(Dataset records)

────────

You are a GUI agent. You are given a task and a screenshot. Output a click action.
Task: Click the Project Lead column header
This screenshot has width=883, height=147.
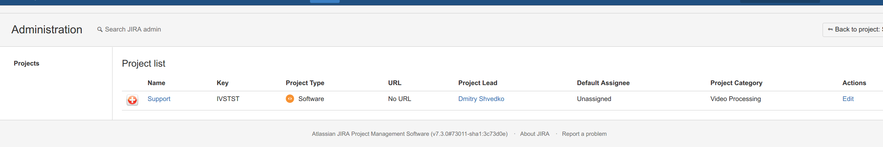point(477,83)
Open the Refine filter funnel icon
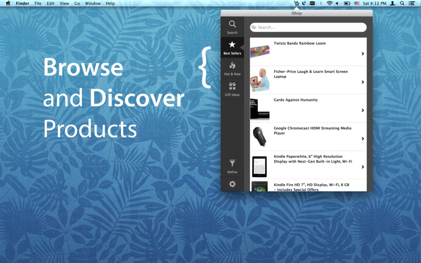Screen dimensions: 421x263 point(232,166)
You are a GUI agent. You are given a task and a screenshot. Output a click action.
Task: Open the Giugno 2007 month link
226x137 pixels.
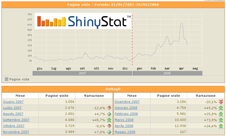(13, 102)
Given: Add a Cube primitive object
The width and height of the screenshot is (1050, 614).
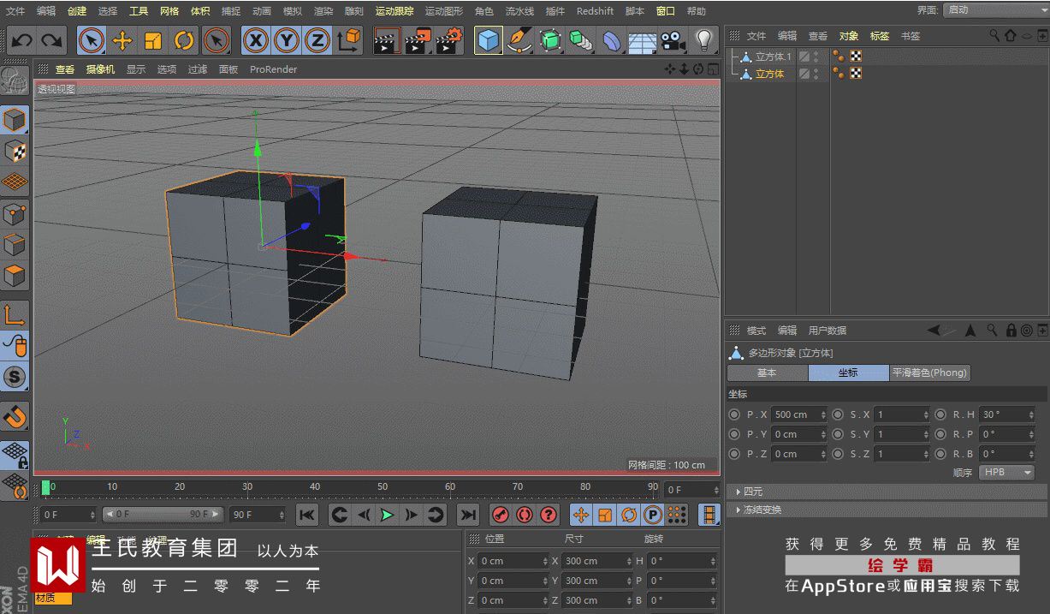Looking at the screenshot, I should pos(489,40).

────────

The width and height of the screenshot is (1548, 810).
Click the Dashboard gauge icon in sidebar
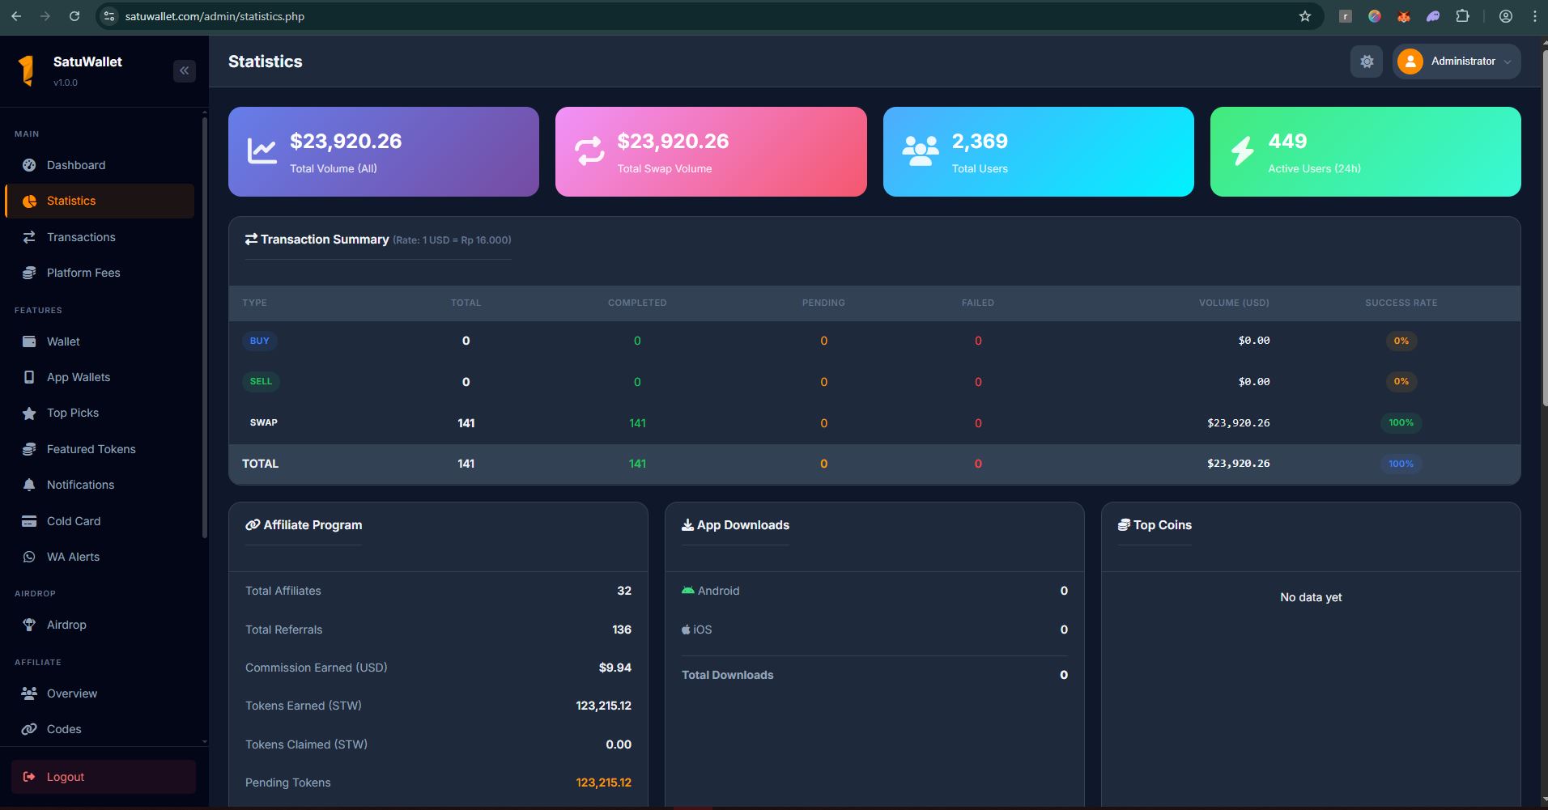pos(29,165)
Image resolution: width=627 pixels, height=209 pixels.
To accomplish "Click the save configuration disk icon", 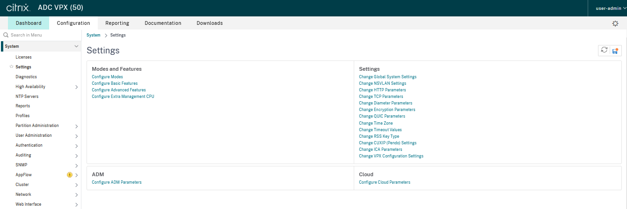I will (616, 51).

────────

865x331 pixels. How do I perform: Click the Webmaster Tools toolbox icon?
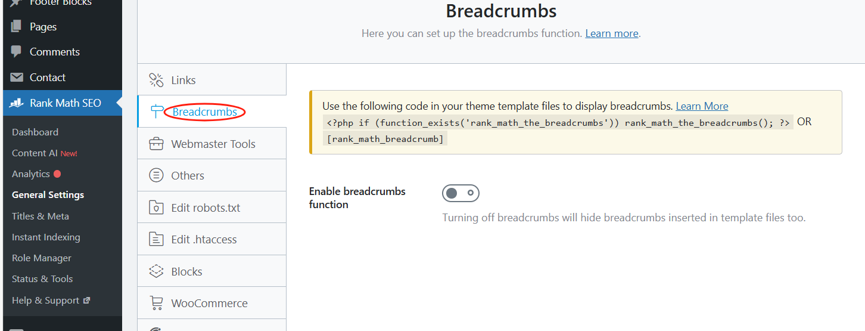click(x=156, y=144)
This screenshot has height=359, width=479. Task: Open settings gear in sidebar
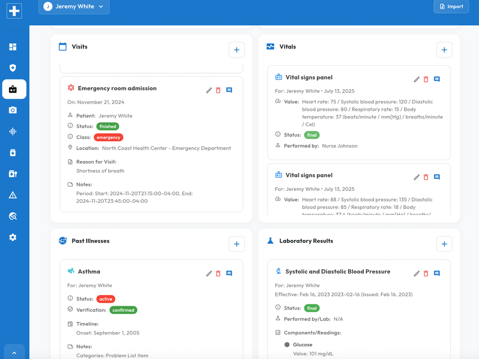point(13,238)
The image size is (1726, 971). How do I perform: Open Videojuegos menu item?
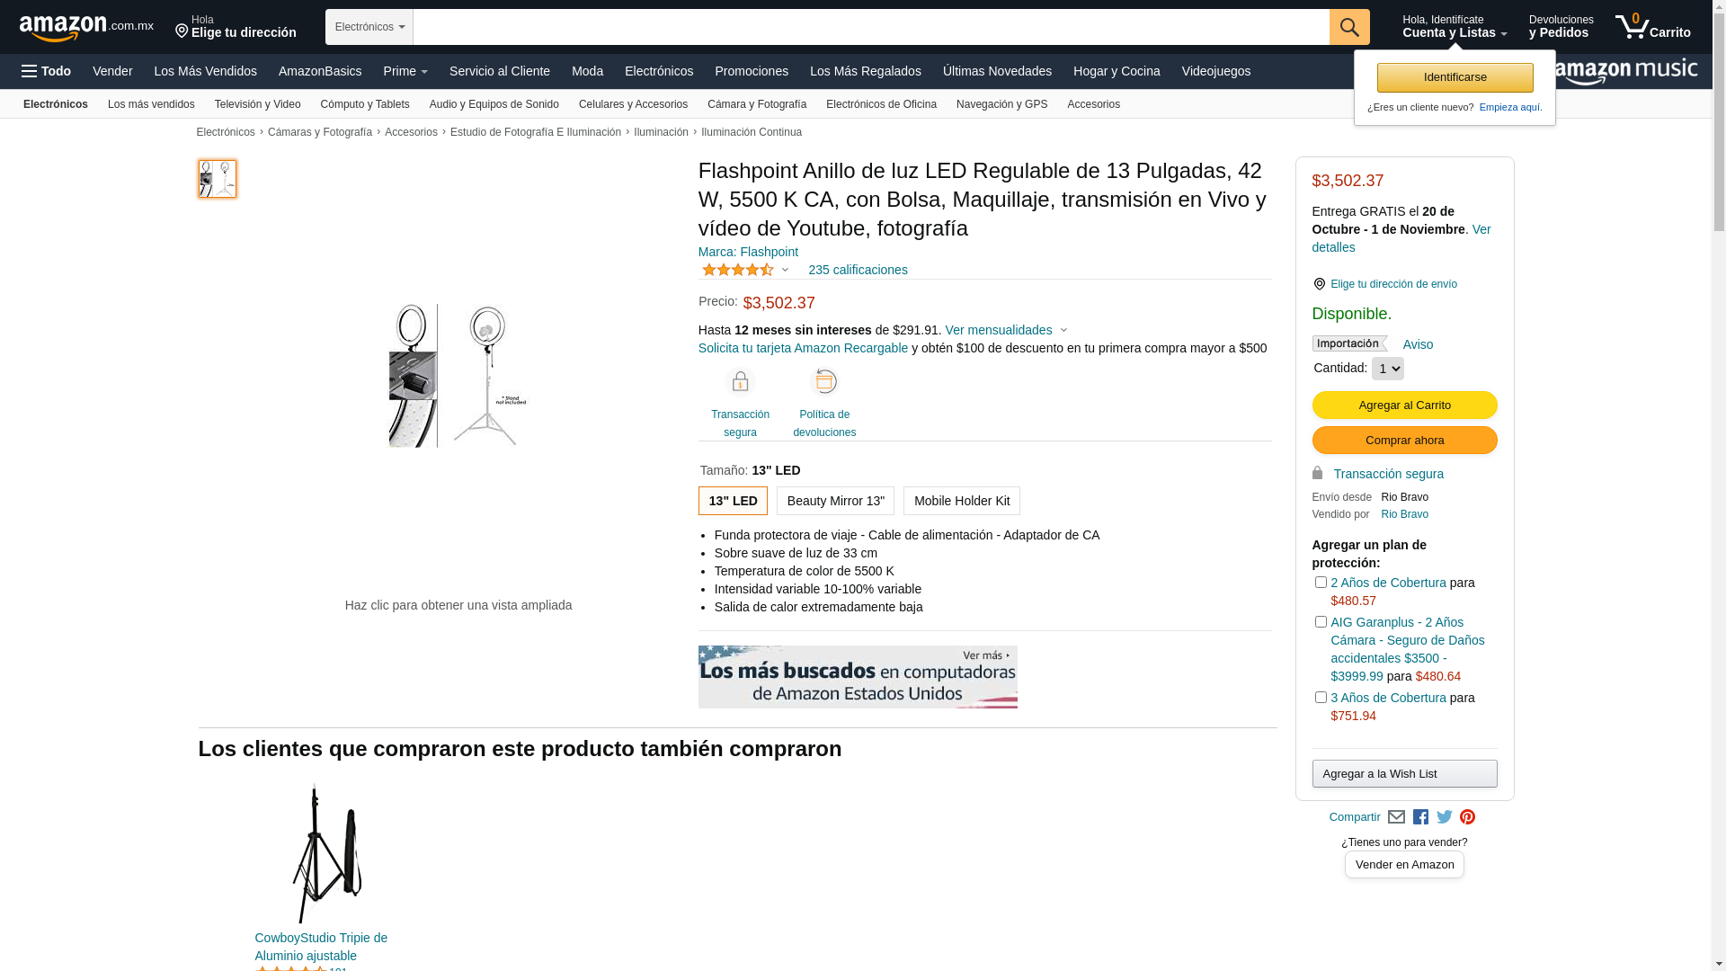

────────

Every line from the one with "This screenshot has height=359, width=479." through the one with "The image size" is to be reproduced exactly as written above, and the pictures are to be dropped.

## SOLUTION BELOW
This screenshot has height=359, width=479. Task: Open settings gear in sidebar
point(13,238)
The image size is (1726, 971). How do I perform: Open Videojuegos menu item?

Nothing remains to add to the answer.